Self-funded plans are most common among large employers and are regulated under the Employee Retirement Income Security Act (ERISA) at the federal level rather than by state insurance departments. This distinction has practical implications for dental practices. State mandated benefit laws and insurance regulations may not apply to self-funded plans, meaning the employer has greater flexibility in designing benefit structures, setting fee schedules, and defining covered services. In some cases, a self-funded plan may appear identical to a traditional insurance plan from the provider's perspective, using the same network and claims submission process. In other cases, the plan may have custom provisions that differ significantly from standard commercial products.
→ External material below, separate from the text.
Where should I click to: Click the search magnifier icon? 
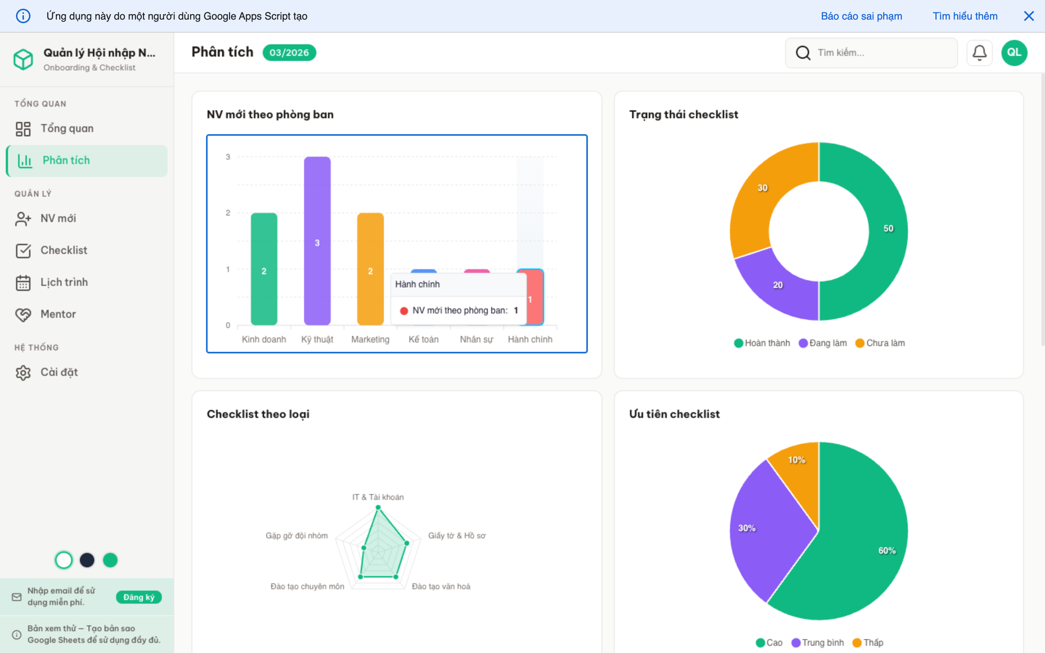pos(803,53)
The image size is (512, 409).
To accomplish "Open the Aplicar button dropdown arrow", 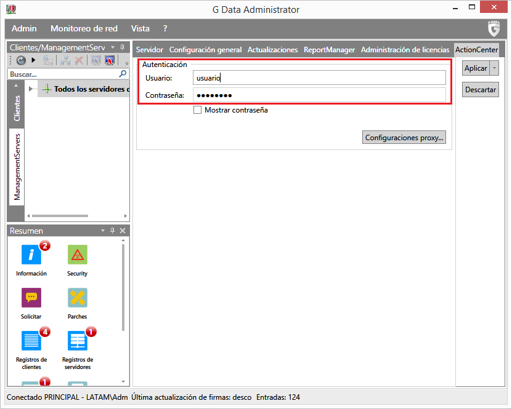I will tap(494, 68).
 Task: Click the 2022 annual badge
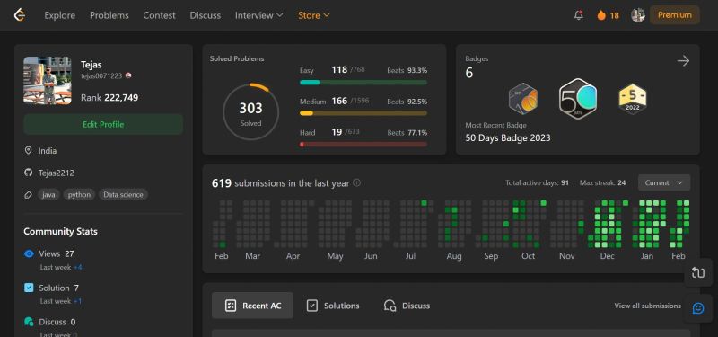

For dental billing professionals, identifying whether a patient's plan is self-funded is important for several reasons. Appeals of denied claims may be governed by ERISA's administrative review process rather than state insurance appeal regulations. Fee schedules may not align with the carrier's standard contracted rates, potentially affecting reimbursement amounts. Patient responsibility calculations may follow non-standard rules. Practices should verify plan type during eligibility checks and maintain awareness that self-funded plan administrators may have different response timelines, documentation requirements, and dispute resolution procedures than traditional insurers.

Why It Matters for Dental Practices

Self-funded plans often have unique fee schedules, claim processing rules, and appeals procedures. Dental practices must recognize when a plan is self-funded because claim disputes, underpayments, and appeals may follow different rules than fully insured plans.

Example

A large employer with 3,000 employees sets aside $1.8 million annually to pay dental claims directly. They hire a TPA to process claims and manage the network, but the employer bears the financial risk if claims exceed the budgeted amount.